» Exercise task
Report every line in the listing below that contains the string "link", matching case exactly.

Item coordinate data:
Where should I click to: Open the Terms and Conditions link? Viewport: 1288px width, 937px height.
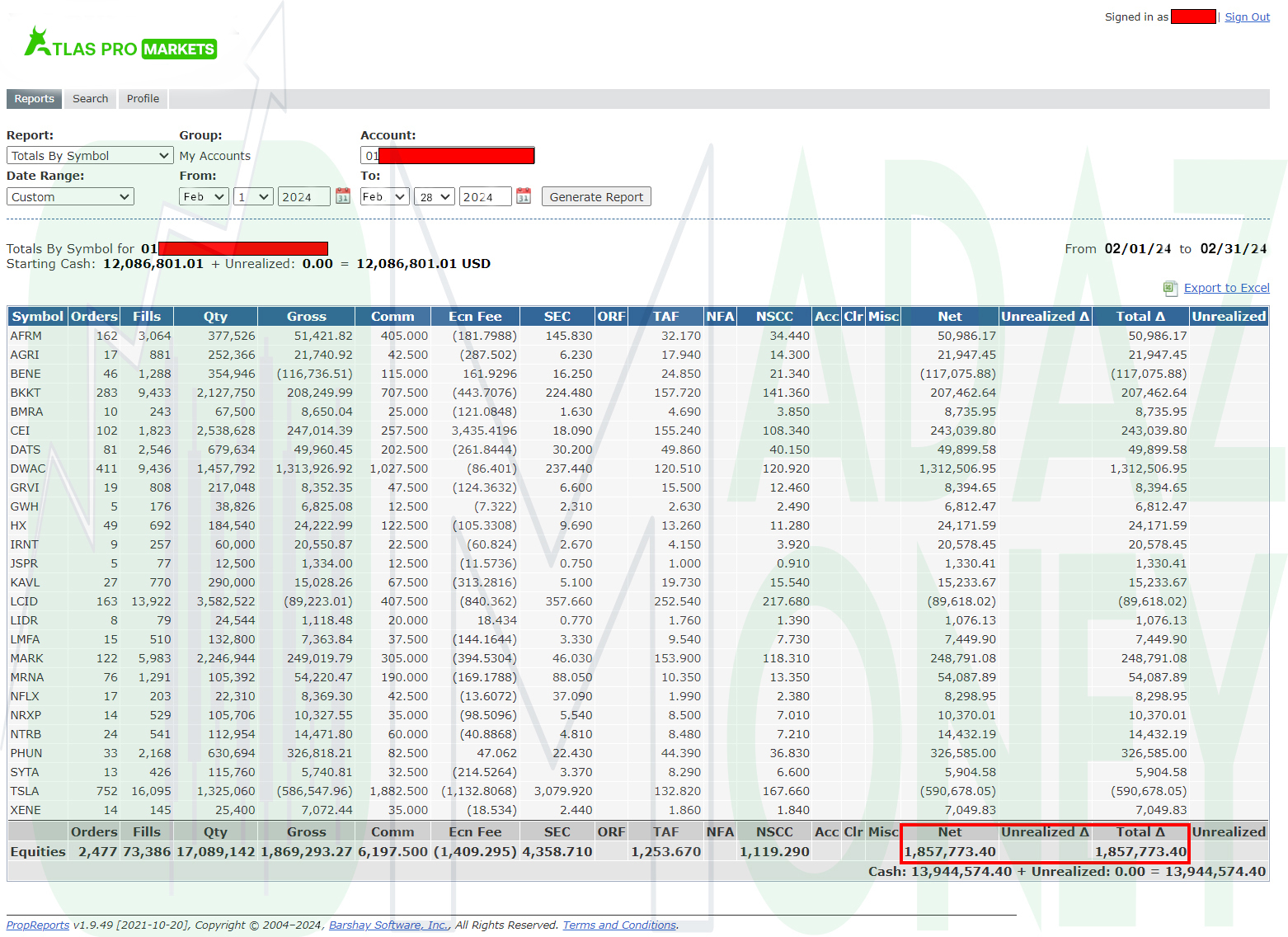618,925
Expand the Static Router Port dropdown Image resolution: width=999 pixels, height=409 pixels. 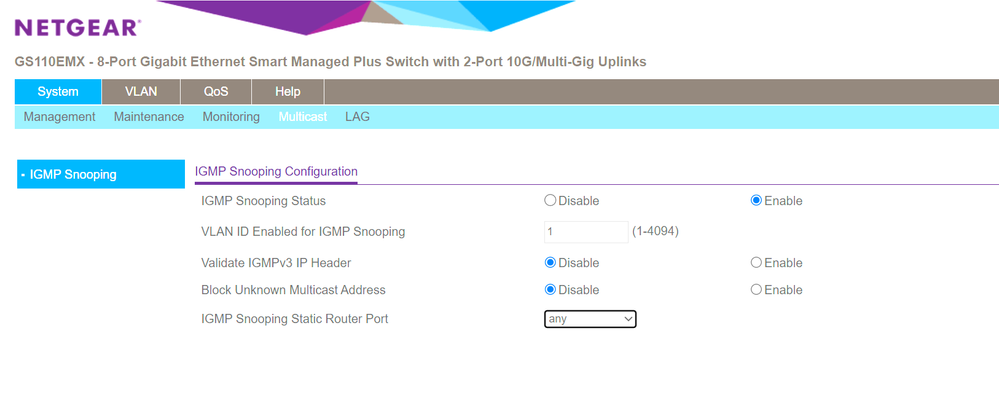coord(590,319)
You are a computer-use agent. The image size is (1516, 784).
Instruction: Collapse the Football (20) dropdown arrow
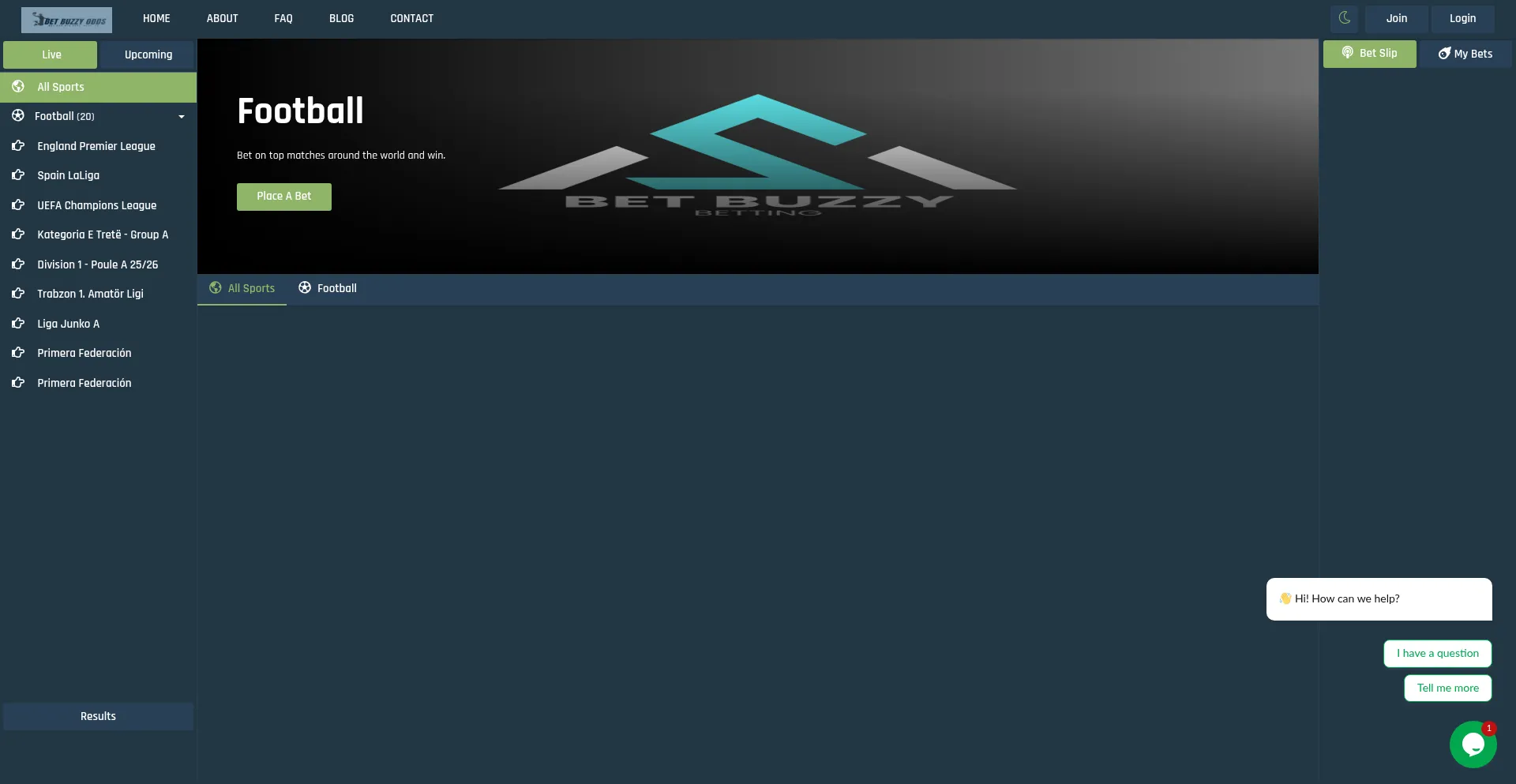(182, 117)
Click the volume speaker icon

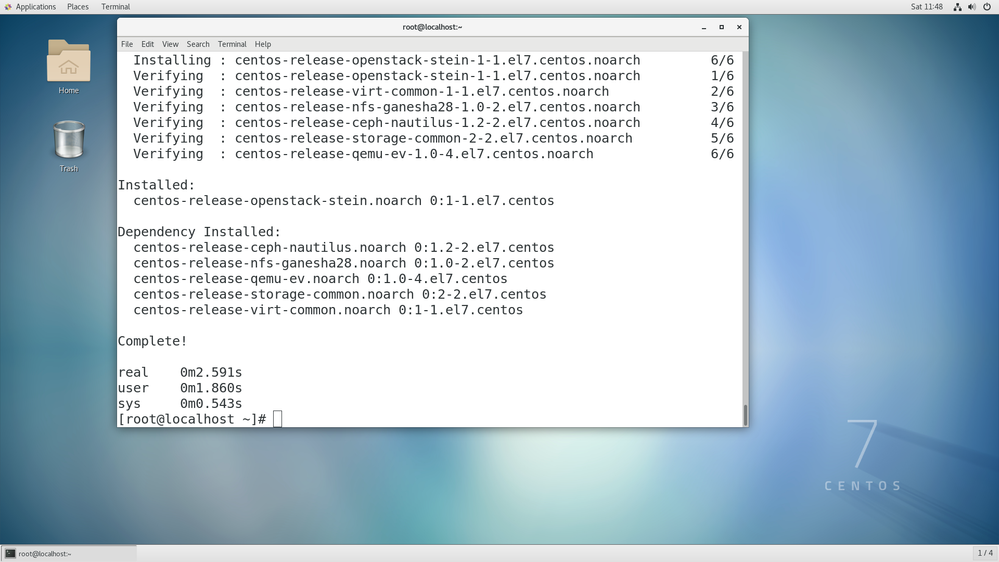pyautogui.click(x=971, y=7)
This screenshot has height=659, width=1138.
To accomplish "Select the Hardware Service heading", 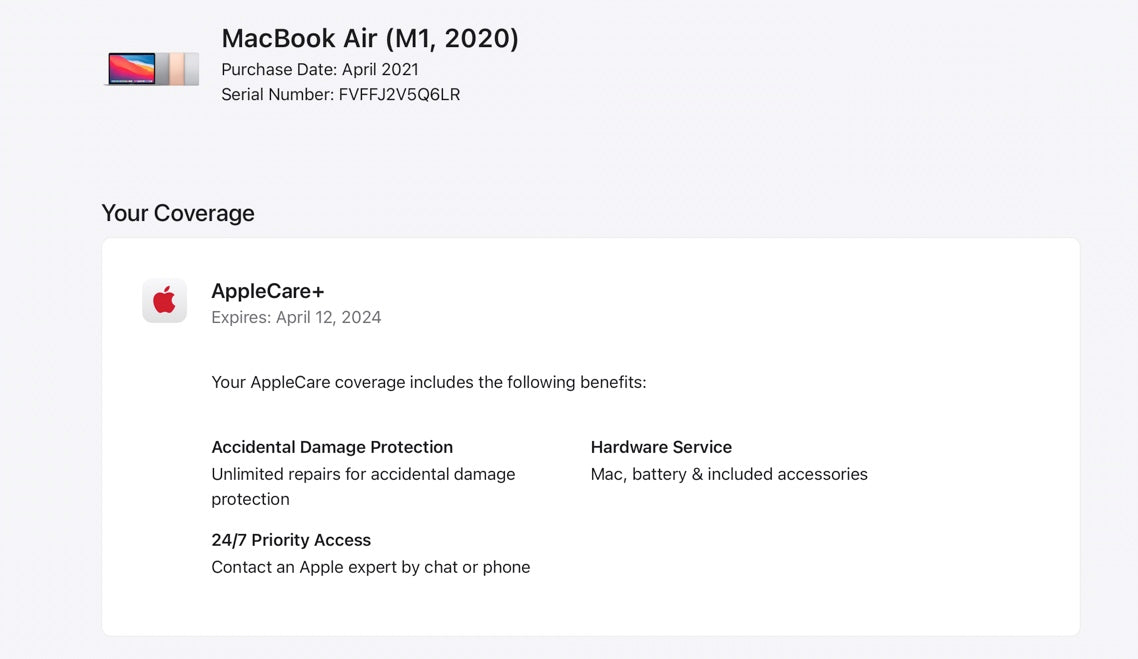I will click(x=661, y=447).
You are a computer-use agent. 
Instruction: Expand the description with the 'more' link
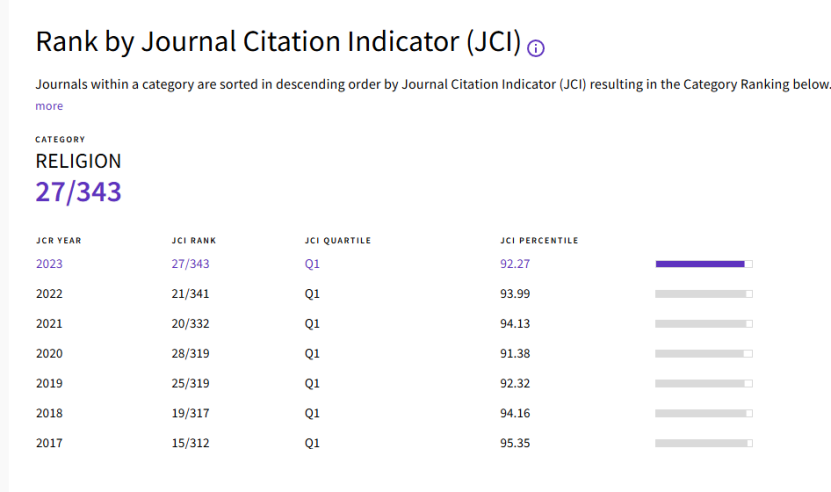tap(49, 106)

» Written solution
Where should I click to: Open the Terms and Conditions link? Viewport: 1288px width, 937px height.
Instruction: Expand the description with the 'more' link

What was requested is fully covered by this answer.